_Description of the task_:
Please set down each of the lines below once more, exactly, omitting all pictures.

Dataset entries:
- Opening Delimiter -
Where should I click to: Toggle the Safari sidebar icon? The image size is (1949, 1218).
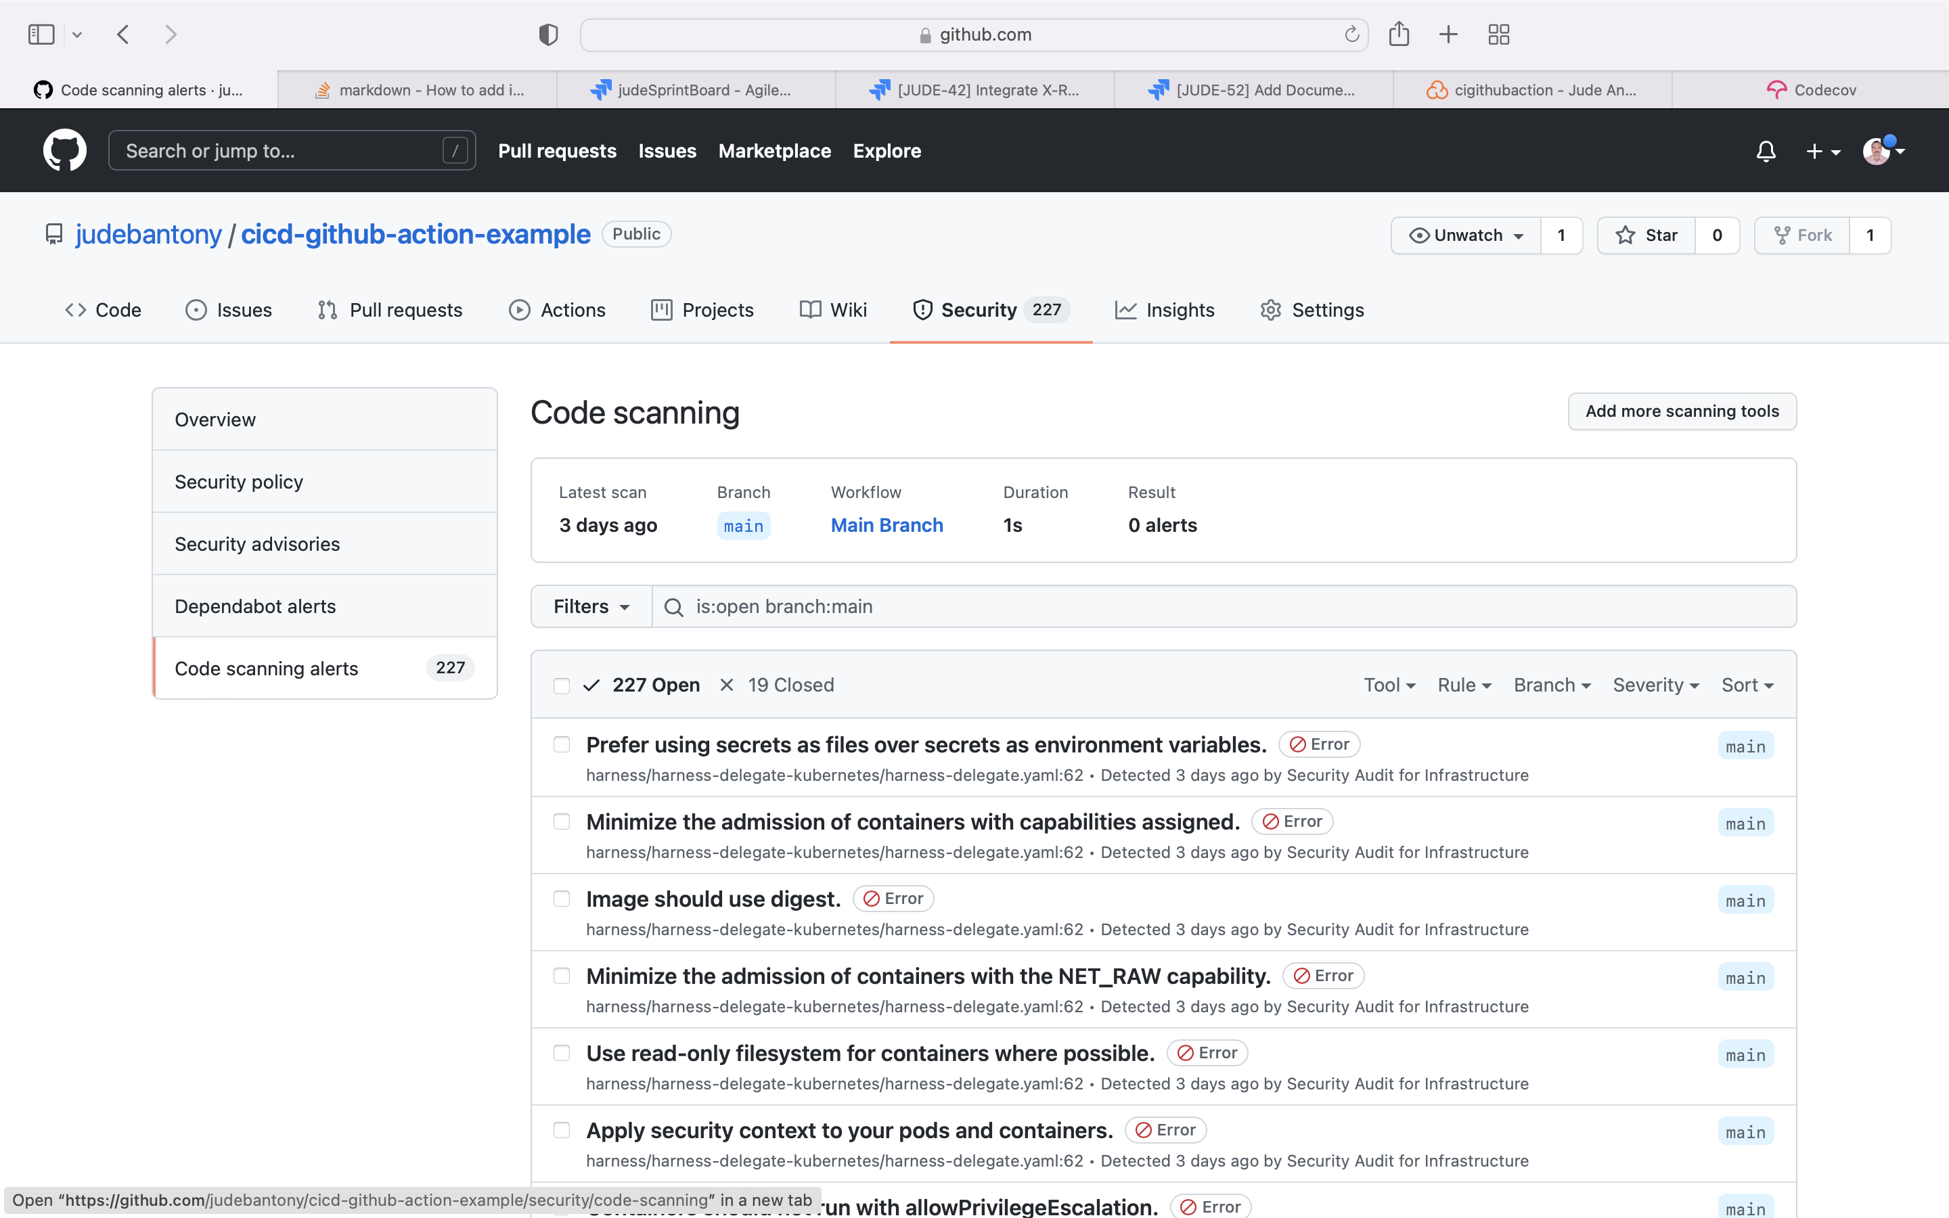click(x=41, y=35)
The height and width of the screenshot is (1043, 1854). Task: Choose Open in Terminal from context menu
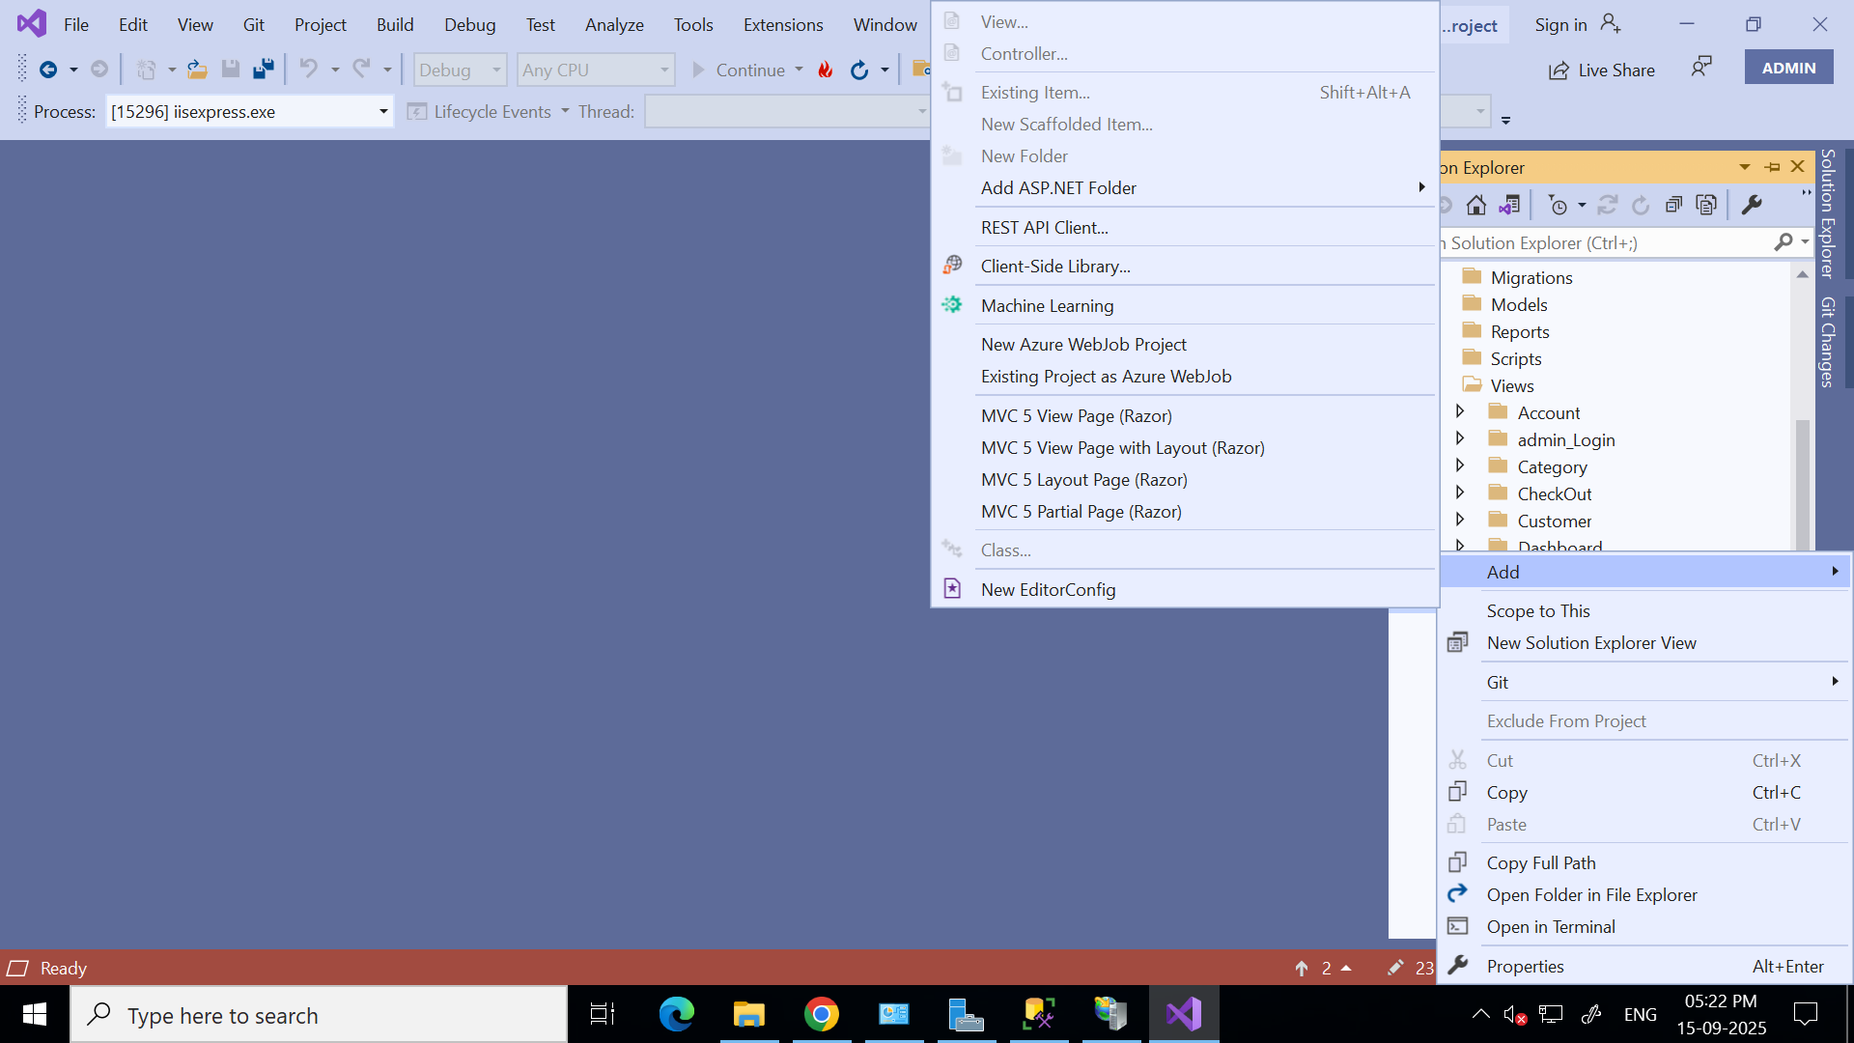(1550, 927)
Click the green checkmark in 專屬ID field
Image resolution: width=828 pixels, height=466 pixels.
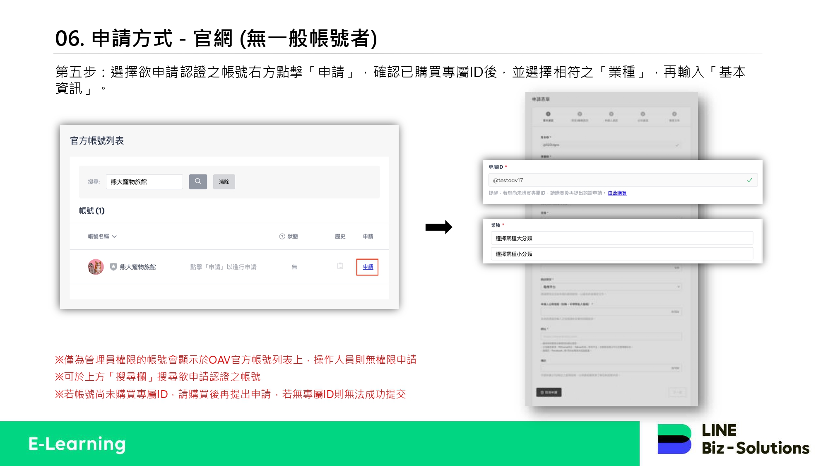(749, 180)
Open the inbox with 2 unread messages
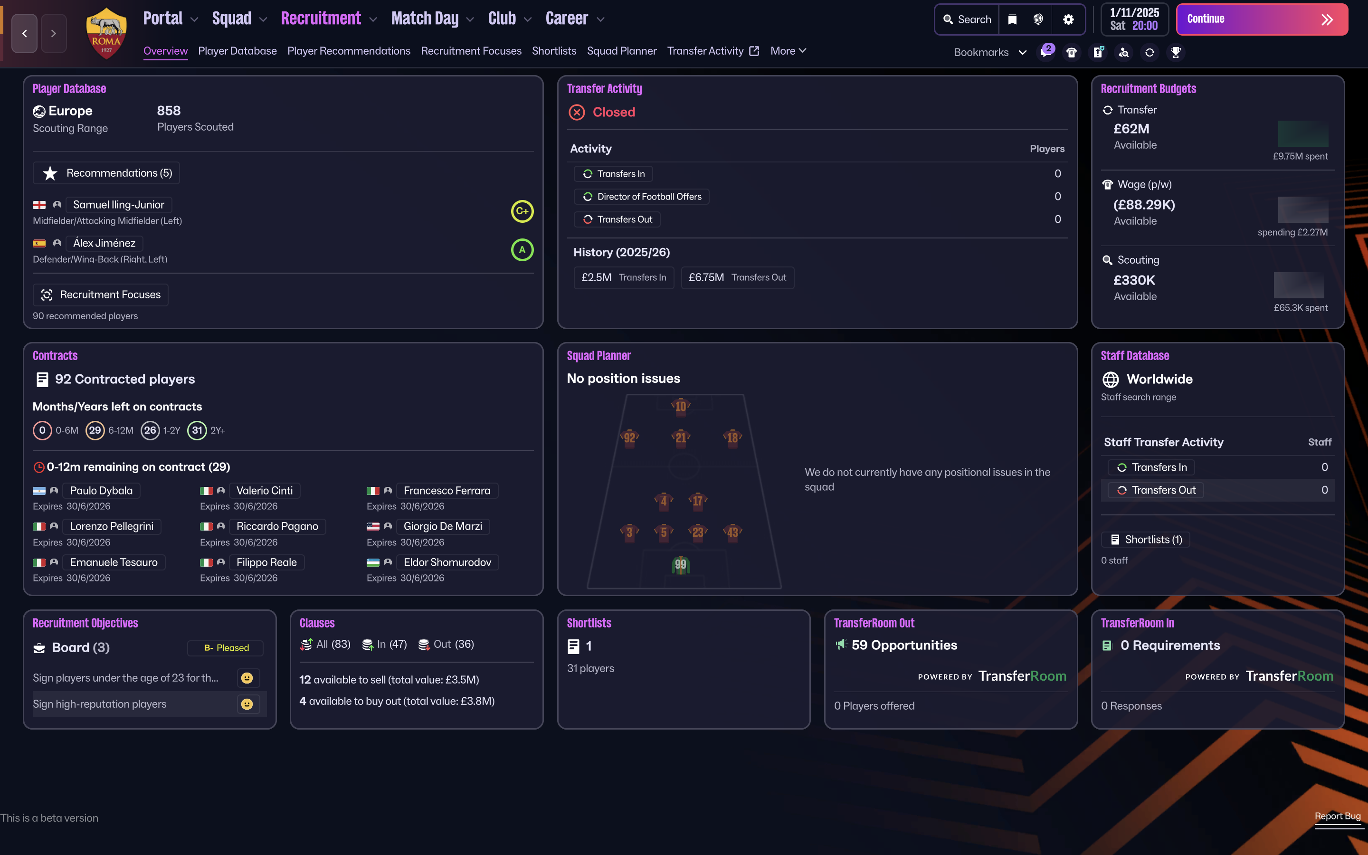1368x855 pixels. [1046, 52]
- Closing Delimiter -
_Answer to this problem_:
Where should I click to: Toggle the Safari sidebar icon? The image size is (1949, 1218).
click(x=41, y=35)
The height and width of the screenshot is (1043, 1854). Task: Choose Open in Terminal from context menu
(1550, 927)
Click the green checkmark in 專屬ID field
Image resolution: width=828 pixels, height=466 pixels.
(749, 180)
Open the inbox with 2 unread messages
1368x855 pixels. [1046, 52]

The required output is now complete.